2. A network interface as in claim 1 wherein said portable memory device comprises flash memory.
3. A network interface as in claim 1 wherein said portable memory device comprises a flash key pen.
4. A network interface as in claim 1 wherein said portable memory device comprises a minidisk.
5. A network interface comprising:
a workstation having an access port;
a portable memory device which is capable of being inserted into said access port;
an application program running on said workstation; and
wherein said application program creates a software datafile on said portable memory device.
6. A network interface as in claim 5 wherein said datafile defines operating characteristics of a office equipment
7. A method of configuring office equipment comprising:
inserting a portable memory device into an access port on a workstation;
creating a datafile on said portable memory device;
removing said portable memory device from said access port;
inserting said portable memory device into an access port on a microprocessor;
reading said datafile on said portable memory device; and
configuring office equipment connected to said microprocessor with said datafile.
8. A method as in claim 7 wherein said datafile defines operating characteristics of a office equipment
9. A network interface comprising:
a microprocessor;
a portable memory device which is capable of being accessed by said microprocessor;
a software data file contained on said portable memory device;
office equipment connected to said microprocessor; and
wherein said microprocessor reads data files contained on said portable memory device and configures operating characteristics of said office equipment.
10. A network interface as in claim 9 wherein said portable memory device comprises a radio frequency (RF) device.
11. A network interface as in claim 9 wherein said portable memory device comprises a barcode card.
Description
CROSS REFERENCE TO RELATED APPLICATIONS

Reference is made to commonly-assigned copending U.S. patent application Ser. No. 10/696,264, filed Oct. 29, 2003, entitled EASY SCAN KIOSK FOR LOW VOLUME DOCUMENT SCANNER, by Tesavis et al., the disclosure of which is incorporated herein.

FIELD OF THE INVENTION

The invention relates in general to network devices and in particular, to an interface for configuring equipment connected to the network.

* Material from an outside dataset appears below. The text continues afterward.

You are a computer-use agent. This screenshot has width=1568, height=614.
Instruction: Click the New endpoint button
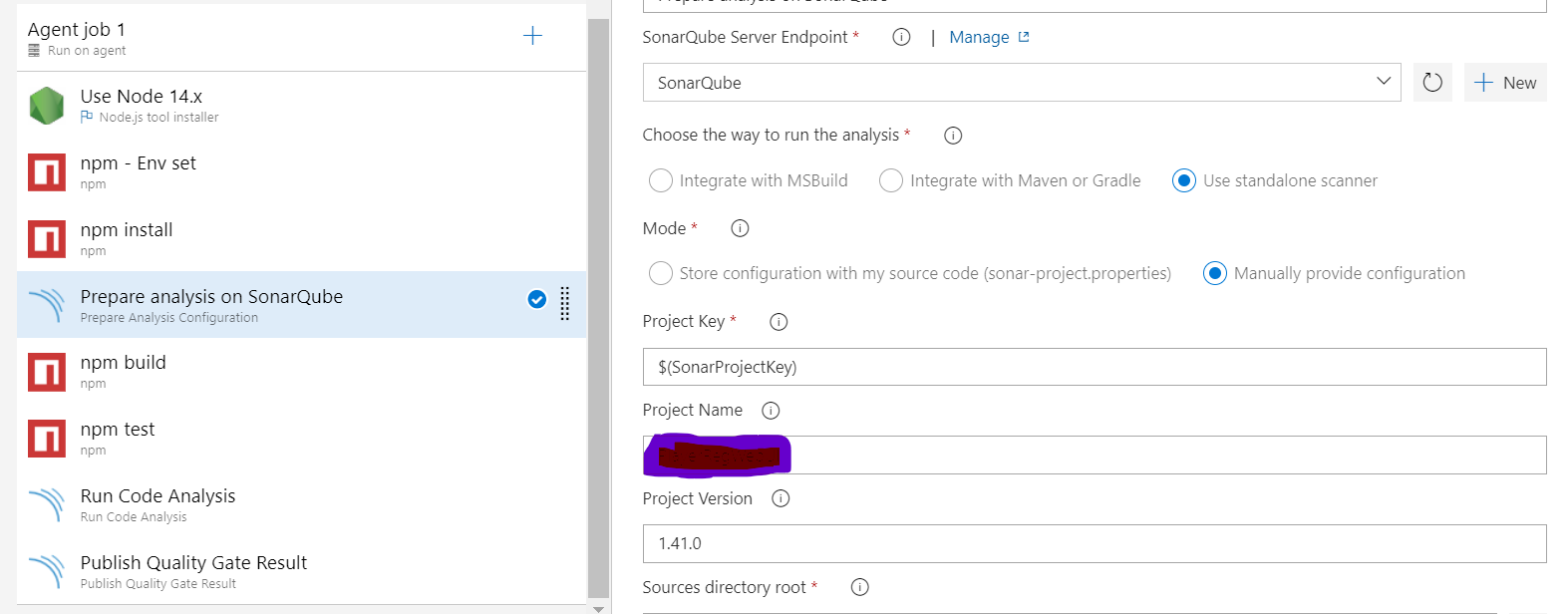tap(1505, 83)
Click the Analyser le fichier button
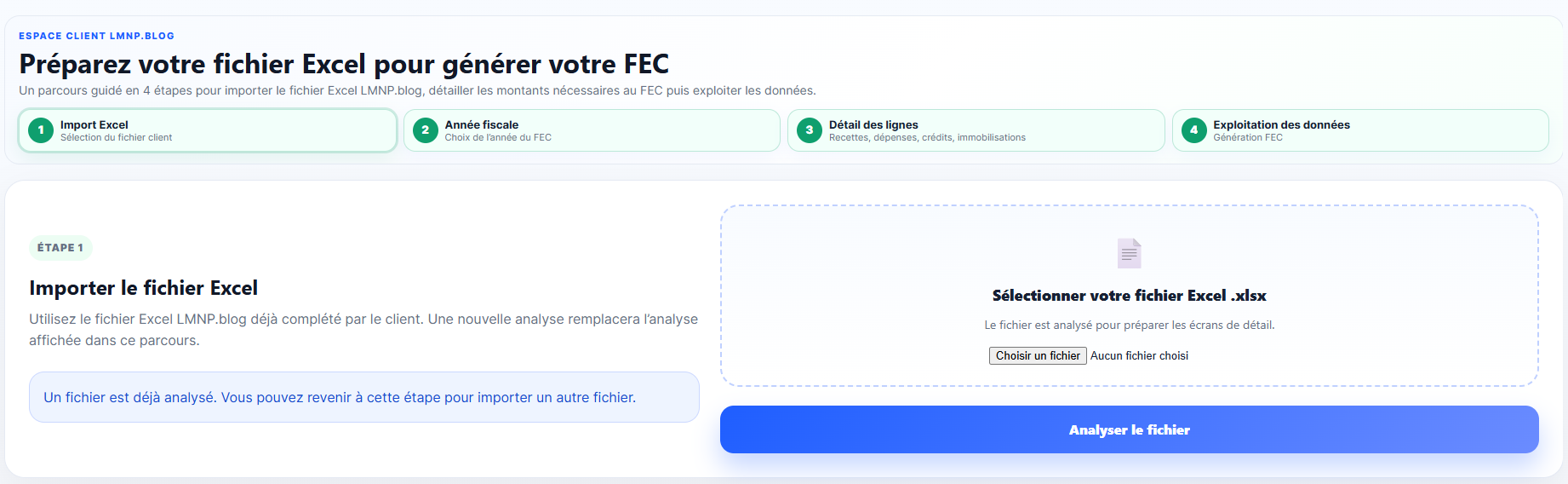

BACKGROUND OF THE INVENTION

Many document scanners can be interfaced directly to a customers Ethernet based network. These scanners have a common problem in that they require the user to employ a small, difficult to use keypad and display to enter their user ID and scanner setup information for each batch. Some machines have programmable function keys so that users can select from a limited number of configuration options. This typically can only be done once the user enters their user ID and possibly a password via the cumbersome keypad interface. This is still a less than optimal solution. Often this information is repetitive with an individual being required to provide his or her ID and scanner setup several times a day.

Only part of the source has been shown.